Лар переплел ее пальцы со своими.
— Я тоже скучаю по Лютаваэн. И по твоему отцу.
Тат снова, в который раз за год, пожалела, что ее сестра решила остаться с отцом. Но он счел, что слишком стар, чтобы идти в рифтеры, а домой он один, конечно, вернуться не мог. Одиночества бори избегают, когда только могут.
Новая мысль проняла Тат холодом.
— Кажется, я знаю, почему Моррийон спит, задрав ноги на стенку. — Сандайвер и другие покатывались со смеху, когда обнаружили это вскоре после прибытия должарианцев на борт.
— Ну конечно, — ответил Лар, удивленный, что она не сообразила этого раньше.
Тат представила себе, что значит для бори спать одному — и что должны были должарианцы сделать с ним, чтобы отучить от многовековой привычки. Один ночью, в холодной постели, без единой родной души рядом.
Она поморщилась, вспомнив редкие отзывы панархистов о Барродахе и передачи по гиперсвязи, показывающие, что он с ними делал.
Моррийон искалечен телесно, а Барродах — духовно. Подумать страшно, что у них за жизнь.
— Почему бы ему просто не уйти от них? Ведь он-то не узник.
— А власть? — пробормотал, засыпая, Лар.
— Да разве у них есть власть? У Последнего Поколения, у тарканцев? Тем, кто наверху, такая жизнь, может, и нравится, но не тем, кто внизу. Почему они не уходят?
Лар не повернул головы, но она почувствовала, что он усмехается.
— Некоторые уходят. Кое-кто даже остается в живых после этого. Но большинству такая жизнь, похоже, нравится.
Она, думая о предстоящем Каруш-на Рахали, выкрикнула:
— Но почему? В этом же нет смысла!
— Для нас. Мы — люди улья, как говорила мне мама. Наша сила в том, что нас много и мы трудимся вместе. А тарканцы, они борются за место в жизни. От этого злость. Сила — единственное средство, чтобы выжить.
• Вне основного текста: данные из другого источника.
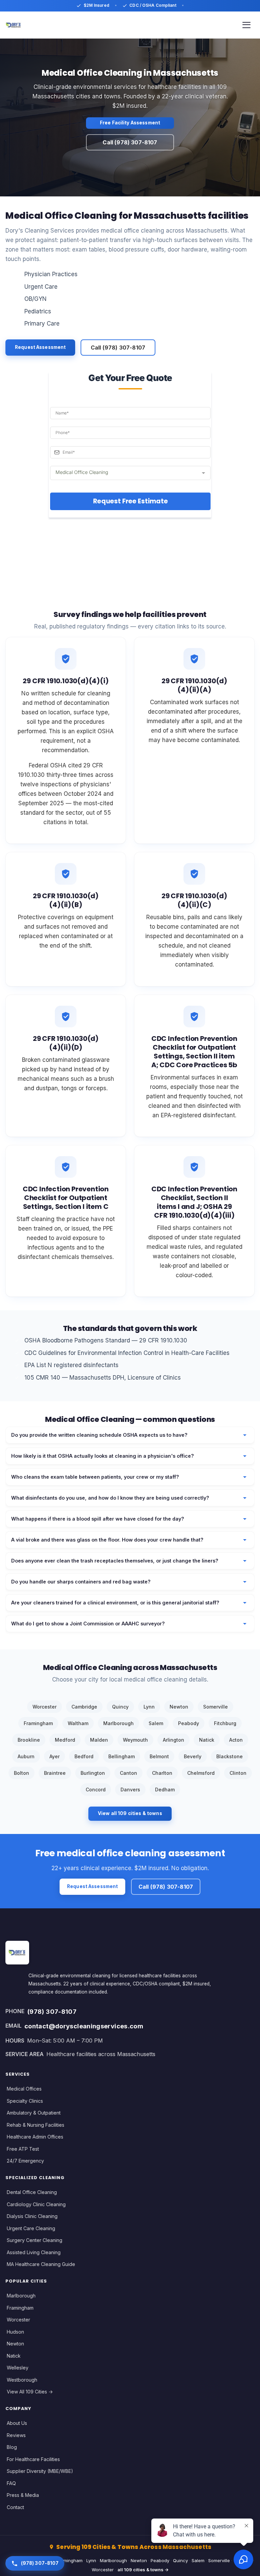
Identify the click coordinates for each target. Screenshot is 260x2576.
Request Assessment (40, 347)
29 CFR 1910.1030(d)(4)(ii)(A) (194, 685)
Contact (15, 2507)
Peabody (188, 1723)
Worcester (44, 1707)
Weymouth (135, 1740)
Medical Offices (24, 2089)
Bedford (83, 1756)
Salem (156, 1723)
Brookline (29, 1740)
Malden (99, 1740)
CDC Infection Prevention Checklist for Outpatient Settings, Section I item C (66, 1197)
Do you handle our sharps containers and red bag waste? (81, 1581)
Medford (65, 1740)
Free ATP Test (23, 2149)
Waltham (78, 1723)
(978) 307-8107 (52, 2011)
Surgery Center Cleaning (34, 2240)
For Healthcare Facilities (33, 2459)
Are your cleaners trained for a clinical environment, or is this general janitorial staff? (115, 1602)
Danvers (130, 1789)
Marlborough (118, 1723)
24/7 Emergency (25, 2161)
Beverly (192, 1756)
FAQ (11, 2483)
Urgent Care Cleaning (31, 2228)
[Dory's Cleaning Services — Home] (13, 25)
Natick (206, 1740)
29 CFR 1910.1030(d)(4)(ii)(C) (194, 900)
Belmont (159, 1756)
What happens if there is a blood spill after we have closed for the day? (97, 1519)
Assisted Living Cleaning (34, 2252)
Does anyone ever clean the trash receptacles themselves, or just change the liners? (114, 1561)
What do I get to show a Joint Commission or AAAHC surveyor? (88, 1623)
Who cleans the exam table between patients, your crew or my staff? (95, 1477)
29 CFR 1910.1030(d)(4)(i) (65, 681)
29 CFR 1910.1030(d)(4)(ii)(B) (66, 900)
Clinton (238, 1773)
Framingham (38, 1723)
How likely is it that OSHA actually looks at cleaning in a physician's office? (102, 1456)
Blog (12, 2447)
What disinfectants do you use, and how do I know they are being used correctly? (110, 1498)
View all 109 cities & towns (130, 1813)
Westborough (22, 2380)
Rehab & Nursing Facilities (35, 2125)
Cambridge (84, 1707)
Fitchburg (225, 1723)
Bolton (21, 1773)
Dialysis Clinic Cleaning (32, 2216)
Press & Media (23, 2495)
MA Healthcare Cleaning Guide (41, 2264)
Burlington (93, 1773)
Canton (128, 1773)
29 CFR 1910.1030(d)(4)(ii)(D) (66, 1043)
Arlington (173, 1740)
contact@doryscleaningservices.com (83, 2026)
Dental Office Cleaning (32, 2192)
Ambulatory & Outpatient (34, 2113)
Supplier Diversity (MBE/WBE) (40, 2471)
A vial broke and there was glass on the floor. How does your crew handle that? (107, 1540)
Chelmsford (201, 1773)
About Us (17, 2423)
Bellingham (121, 1756)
Гнев и борьба для некоторых людей равносильны сексу, для них уж точно. — Он с усмешкой оглянулся через плечо. — Они не рискуют быть отвергнутыми — просто берут, кого хотят.
Тат скривилась. Да, в этом есть смысл: сама она была слишком застенчива, чтобы флиртовать с посторонними, и ограничивала свои сексуальные игры пределами семьи.
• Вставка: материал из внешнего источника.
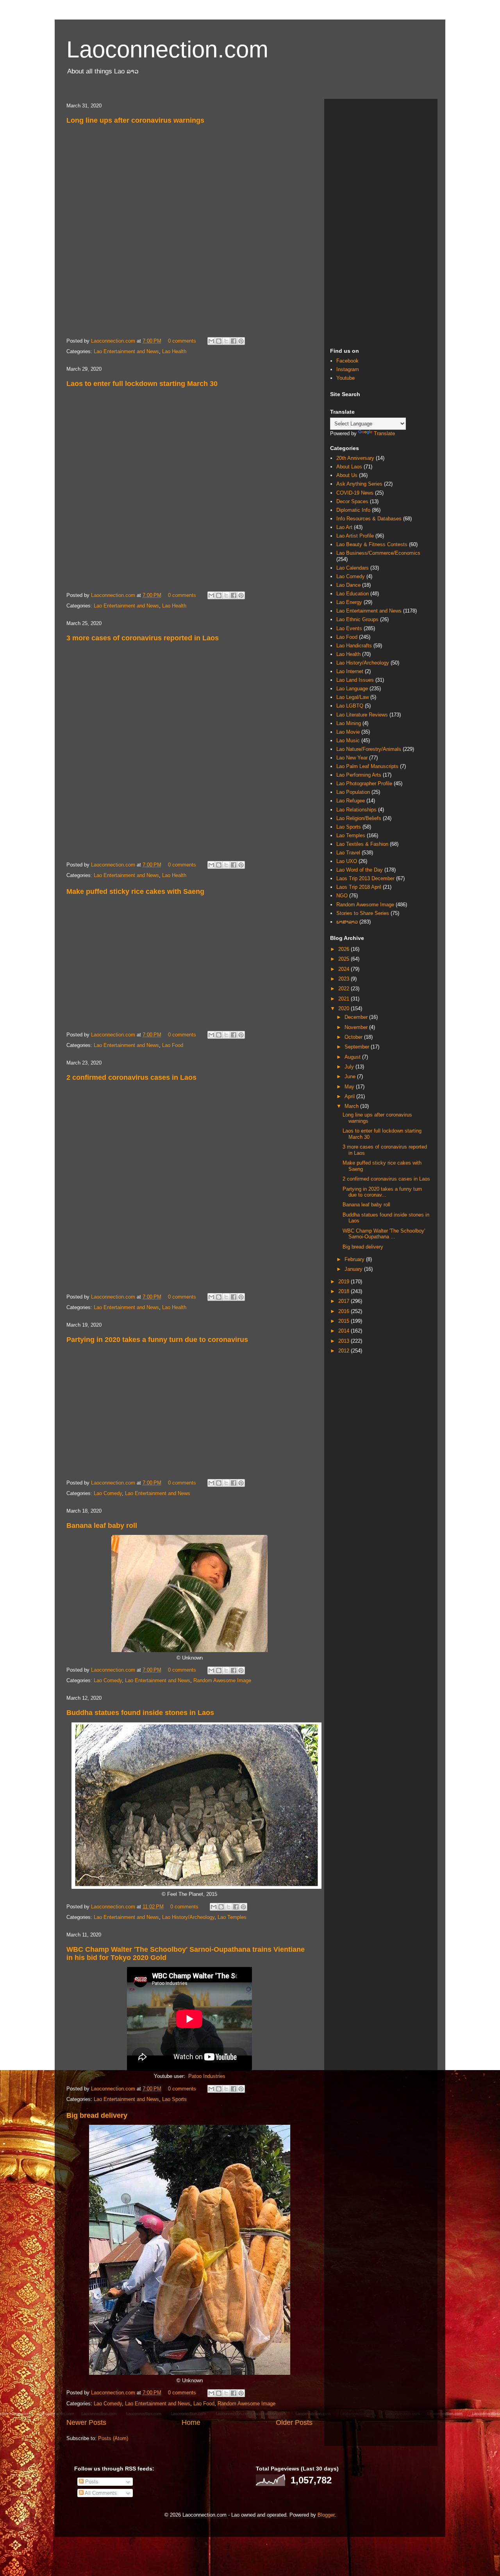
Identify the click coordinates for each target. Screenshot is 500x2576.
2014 (344, 1331)
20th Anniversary (355, 458)
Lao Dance (348, 585)
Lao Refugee (350, 801)
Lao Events (349, 628)
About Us (346, 475)
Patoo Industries (206, 2076)
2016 (344, 1311)
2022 (344, 988)
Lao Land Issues (355, 680)
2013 (344, 1341)
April (350, 1096)
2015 (344, 1321)
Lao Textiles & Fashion (362, 844)
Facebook (347, 361)
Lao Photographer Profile (364, 783)
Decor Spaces (352, 501)
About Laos (349, 467)
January (354, 1269)
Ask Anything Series (359, 484)
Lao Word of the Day (359, 870)
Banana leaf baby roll (101, 1525)
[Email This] (211, 341)
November (357, 1027)
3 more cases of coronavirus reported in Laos (142, 638)
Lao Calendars (352, 568)
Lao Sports (174, 2099)
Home (191, 2422)
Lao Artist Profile (355, 536)
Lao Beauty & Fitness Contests (371, 544)
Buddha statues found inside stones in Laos (140, 1713)
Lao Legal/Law (352, 697)
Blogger (326, 2515)
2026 (344, 949)
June (351, 1076)
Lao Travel (348, 853)
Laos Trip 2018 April (358, 887)
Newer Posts (86, 2422)
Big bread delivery (96, 2115)
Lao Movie (348, 732)
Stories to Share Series (362, 913)
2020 (344, 1008)
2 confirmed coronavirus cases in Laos (131, 1077)
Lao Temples (232, 1917)
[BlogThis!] (219, 341)
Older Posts (294, 2422)
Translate (384, 433)
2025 (344, 959)
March (352, 1106)
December (357, 1017)
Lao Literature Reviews (362, 715)
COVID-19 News (354, 493)
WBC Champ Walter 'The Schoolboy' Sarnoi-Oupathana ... (384, 1234)
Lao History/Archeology (188, 1917)
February (355, 1259)
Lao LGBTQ (349, 706)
— Мгм, — сказала она. — Нам тоже нравится заниматься любовью, но какое же удовольствие в том, чтобы ломать руки-ноги?
— Ну, я думаю, они не совсем уж насмерть сражаются, — фыркнул Лар. — Могу поспорить: те, кому это надо, сами выходят навстречу охотнику, точно как наши рифтеры. Если тебе так хочется поговорить об этом, ступай поищи Моб и Хестика.